Он говорил это и страстно желал услыхать подробности о Кити и вместе боялся этого. Ему страшно было, что расстроится приобретенное им с таким трудом спокойствие.
– Да, но, впрочем, за всем этим надо следить, а кто же будет? – неохотно отвечала Дарья Александровна.
Она так теперь наладила свое хозяйство через Матрену Филимоновну, что ей не хотелось ничего менять в нем; да она и не верила знанию Левина в сельском хозяйстве. Рассуждения о том, что корова есть машина для деланья молока, были ей подозрительны. Ей казалось, что такого рода рассуждения могут только мешать хозяйству. Ей казалось все это гораздо проще: что надо только, как объясняла Матрена Филимоновна, давать Пеструхе и Белопахой больше корму и пойла и чтобы повар не уносил помои из кухни для прачкиной коровы. Это было ясно. А рассуждения о мучном и травяном корме были сомнительны и неясны. Главное же, ей хотелось говорить о Кити…
– Кити пишет мне, что ничего так не желает, как уединения и спокойствия, – сказала Долли после наступившего молчания.
– А что, здоровье ее лучше? – с волнением спросил Левин.
– Слава богу, она совсем поправилась. Я никогда не верила, чтоб у нее была грудная болезнь.
– Ах, я очень рад! – сказал Левин, и что-то трогательное, беспомощное показалось Долли в его лице в то время, как он сказал это и молча смотрел на нее.
– Послушайте, Константин Дмитрич, – сказала Дарья Александровна, улыбаясь своею доброю и несколько насмешливою улыбкой, – за что вы сердитесь на Кити?
– Я? Я не сержусь, – сказал Левин.
– Нет, вы сердитесь.

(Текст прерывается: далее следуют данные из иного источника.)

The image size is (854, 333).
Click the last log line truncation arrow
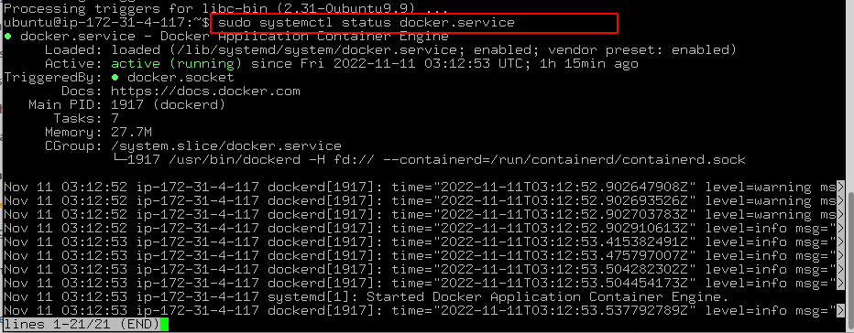pos(840,311)
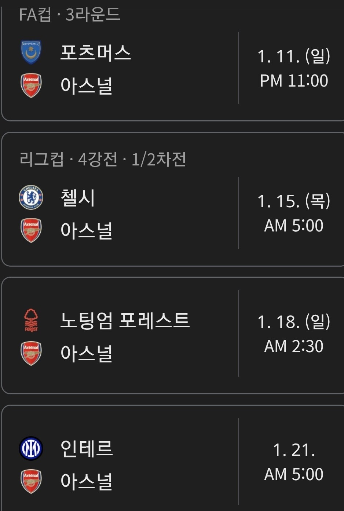Select the 노팅엄 포레스트 team name

click(125, 320)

Отчего вы не заехали ни к нам, ни к ним, когда были в Москве?
– Дарья Александровна, – сказал он, краснея до корней волос, – я удивляюсь даже, что вы, с вашею добротой, не чувствуете этого. Как вам просто не жалко меня, когда вы знаете…
– Что я знаю?
– Знаете, что я делал предложение и что мне отказано, – проговорил Левин, и вся та нежность, которую минуту тому назад он чувствовал к Кити, заменилась в душе его чувством злобы за оскорбление.
– Почему же вы думаете, что я знаю?
– Потому что все это знают.
– Вот уж в этом вы ошибаетесь; я не знала этого, хотя и догадывалась.
– А! ну так вы теперь знаете.
– Я знала только то, что что-то было, что ее ужасно мучало, и что она просила меня никогда не говорить об этом. А если она не сказала мне, то она никому не говорила. Но что же у вас было? Скажите мне.
– Я вам сказал, что было.
– Когда?
– Когда я был в последний раз у вас.
– А знаете, что я вам скажу, – сказала Дарья Александровна, – мне ее ужасно, ужасно жалко. Вы страдаете только от гордости…
– Может быть, – сказал Левин, – но…
Она перебила его:
– Но ее, бедняжку, мне ужасно и ужасно жалко. Теперь я все понимаю.